[Opening Stored data section]

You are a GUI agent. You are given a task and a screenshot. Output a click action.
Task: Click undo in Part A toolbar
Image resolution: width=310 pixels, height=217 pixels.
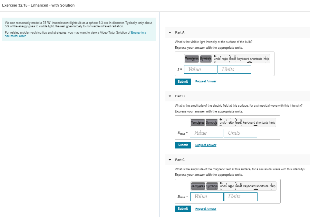[217, 59]
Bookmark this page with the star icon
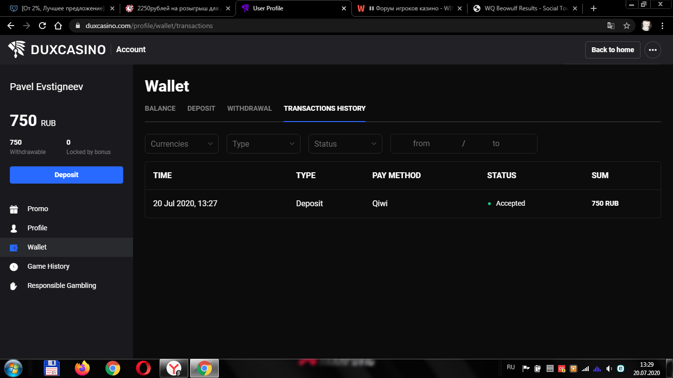This screenshot has width=673, height=378. pos(627,26)
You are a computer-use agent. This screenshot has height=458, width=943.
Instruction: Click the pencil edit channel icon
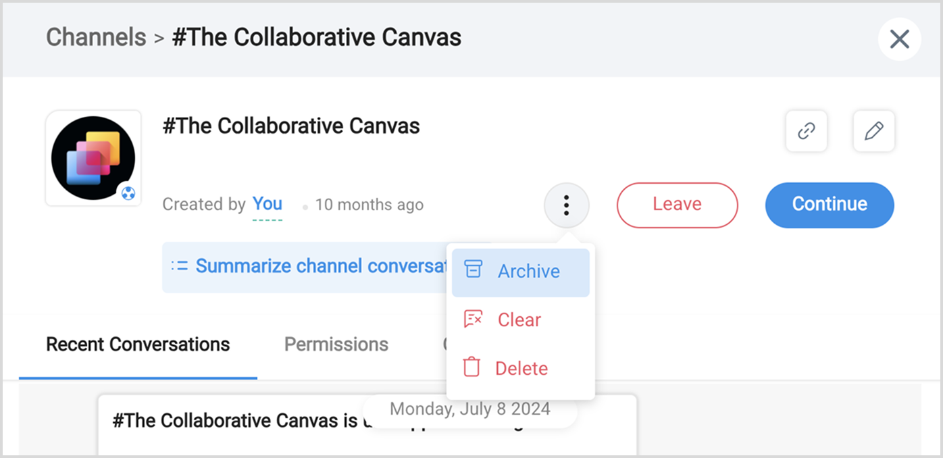(x=873, y=131)
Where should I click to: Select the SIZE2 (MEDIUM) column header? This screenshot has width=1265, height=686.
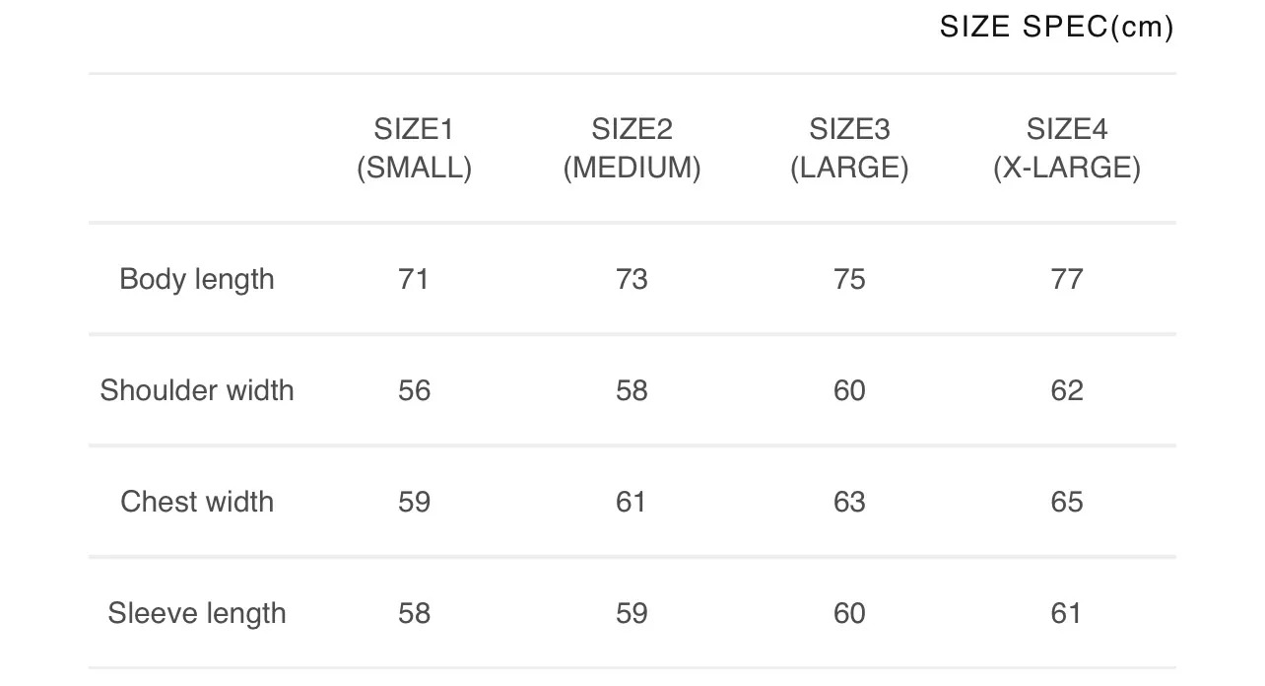[x=632, y=149]
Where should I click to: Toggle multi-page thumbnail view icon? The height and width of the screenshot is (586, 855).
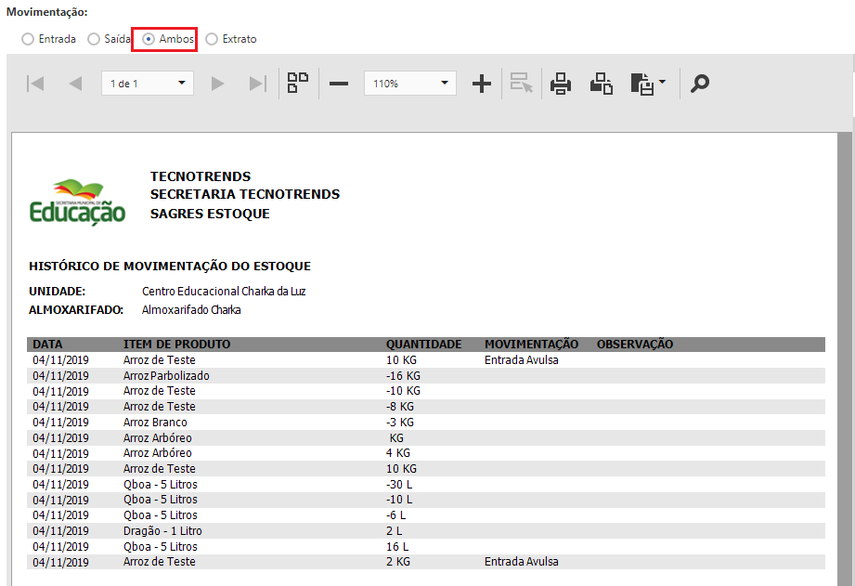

[Closing Stored data section]

From the first line to the last, copy the listing above exactly, dropping all images.

You are a GUI agent. You are given a task and a screenshot. Output a click action.
Task: Click undo in Part A toolbar
Image resolution: width=310 pixels, height=217 pixels.
[217, 59]
Bookmark this page with the star icon
This screenshot has width=673, height=378. pos(627,26)
You are a computer-use agent. This screenshot has height=458, width=943.
Instruction: Click the pencil edit channel icon
(x=873, y=131)
Where should I click to: Select the SIZE2 (MEDIUM) column header? This screenshot has width=1265, height=686.
[x=632, y=149]
Where should I click to: Toggle multi-page thumbnail view icon? The height and width of the screenshot is (586, 855).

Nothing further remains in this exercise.